QUOTED TEXT:
-*-

Jpb Via Geometry wrote:
> So for this application each of the N-groups are all pretty localized and N
> is a large number, so I think I could keep each group in a group-r-tree and
> then keep each group-r-tree in an overarching-r-tree (with things like
> indexable and compariable_distance for a group-r-tree and a point overloaded
> to give the distance between the closest object in the r-tree to the point).
> If I did that, I could run a nearest neighbor search on the
> overarching-r-tree and get the k closest group-r-tree's, but then in order
> to get the objects in each group-r-tree, I'd have to run another nearest
> neighbor search on the group-r-tree. Is there a good way around that
> repeated computation?

What do you mean by localized? That the elements each group are close to
each other? It's the separation of groups or overlap of groups I'm
talking about. AFAIU it would be possible to have groups localized and
still overlapping each other. If they all overlap then you'd still have
to check all of the trees.

-*-

EXCERPTED DATA:
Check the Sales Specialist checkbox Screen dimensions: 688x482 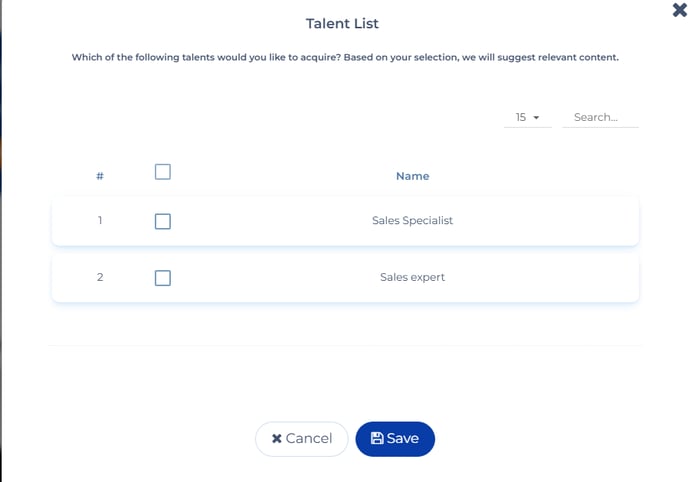click(163, 221)
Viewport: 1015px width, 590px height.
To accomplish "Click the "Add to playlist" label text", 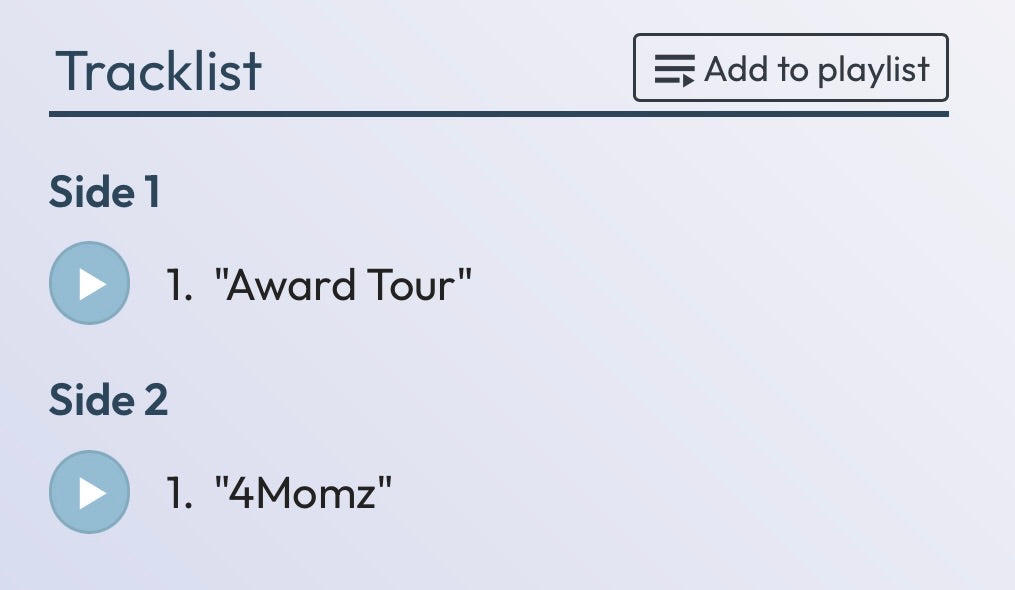I will [x=817, y=70].
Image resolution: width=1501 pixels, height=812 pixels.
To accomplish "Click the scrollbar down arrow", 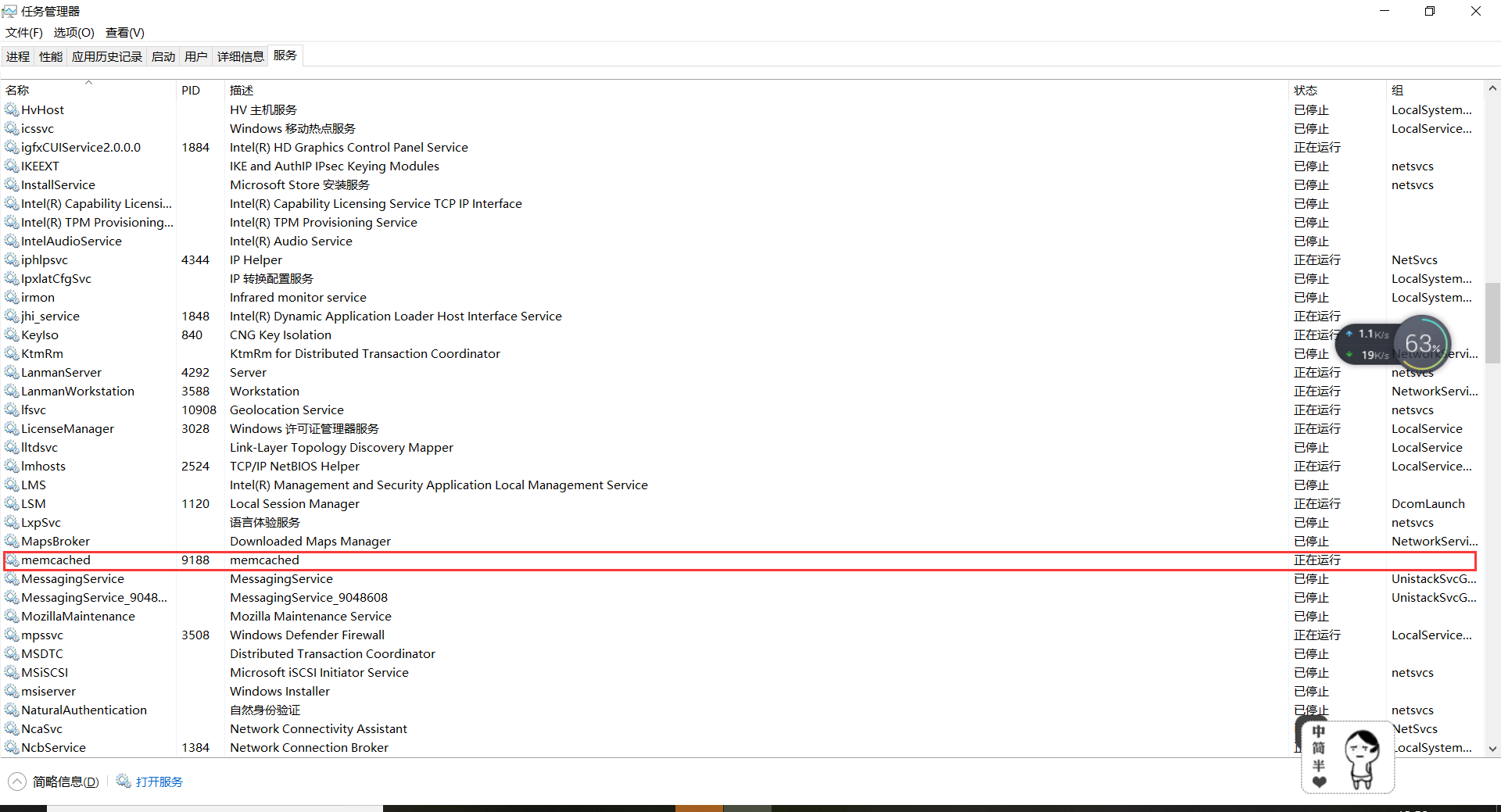I will coord(1492,749).
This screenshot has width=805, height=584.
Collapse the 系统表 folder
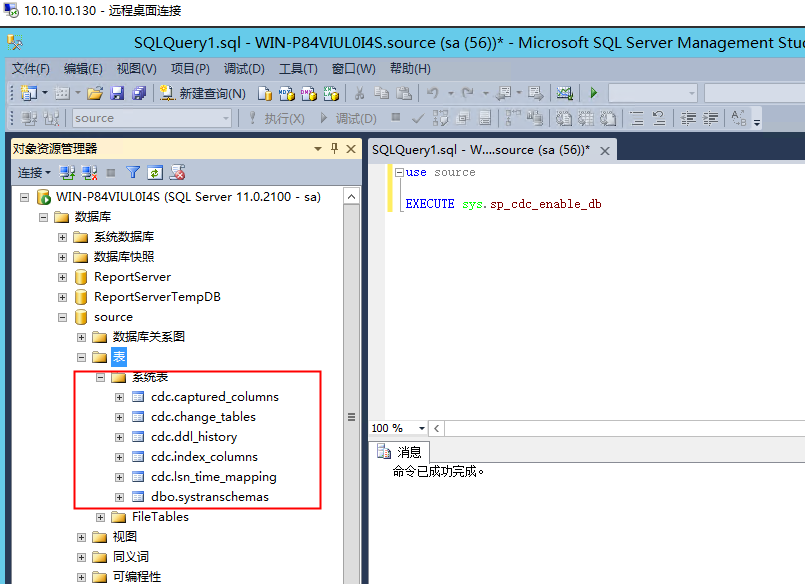(x=100, y=377)

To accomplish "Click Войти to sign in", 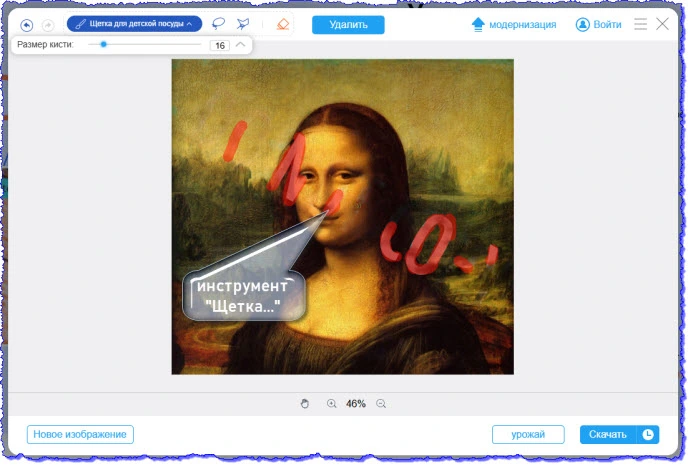I will [x=598, y=24].
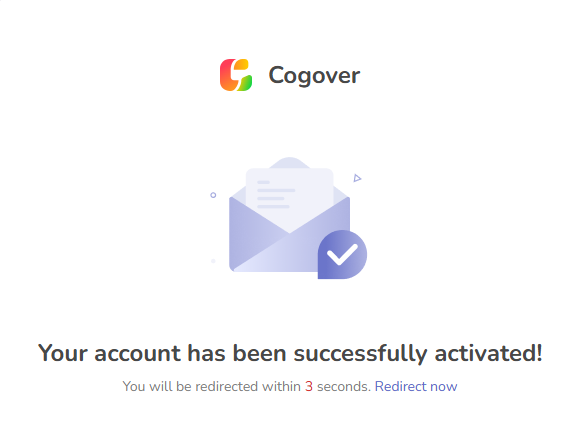578x446 pixels.
Task: Click the word 'Your' starting the heading
Action: point(63,353)
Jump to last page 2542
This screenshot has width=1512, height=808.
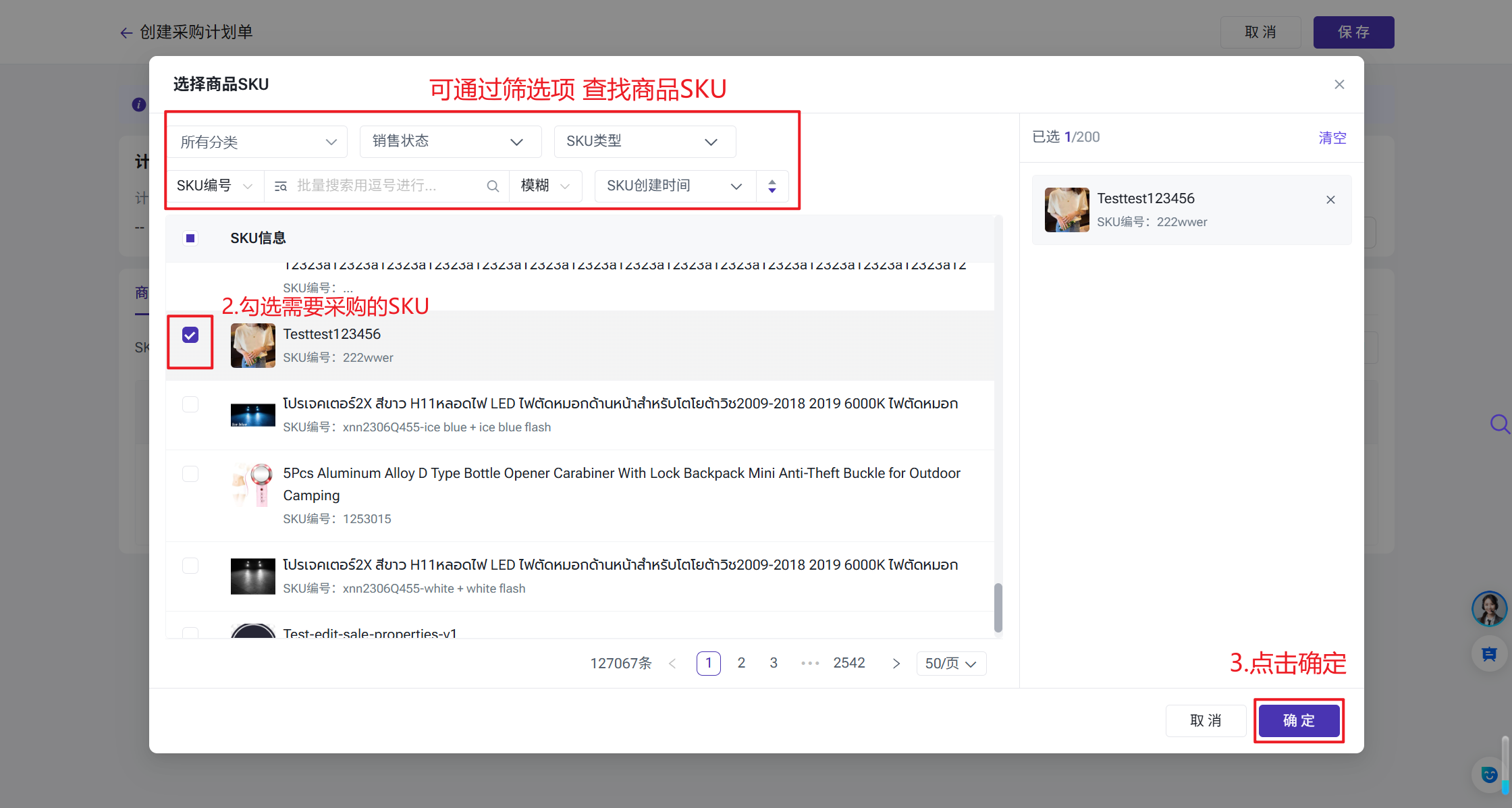[849, 663]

-*-

PROBLEM STATEMENT: Reproduce the stretch of the r-tree discussion from "What do you" through "of the trees.". The records were taken from a separate source.

SOLUTION TO THE PROBLEM:
What do you mean by localized? That the elements each group are close to
each other? It's the separation of groups or overlap of groups I'm
talking about. AFAIU it would be possible to have groups localized and
still overlapping each other. If they all overlap then you'd still have
to check all of the trees.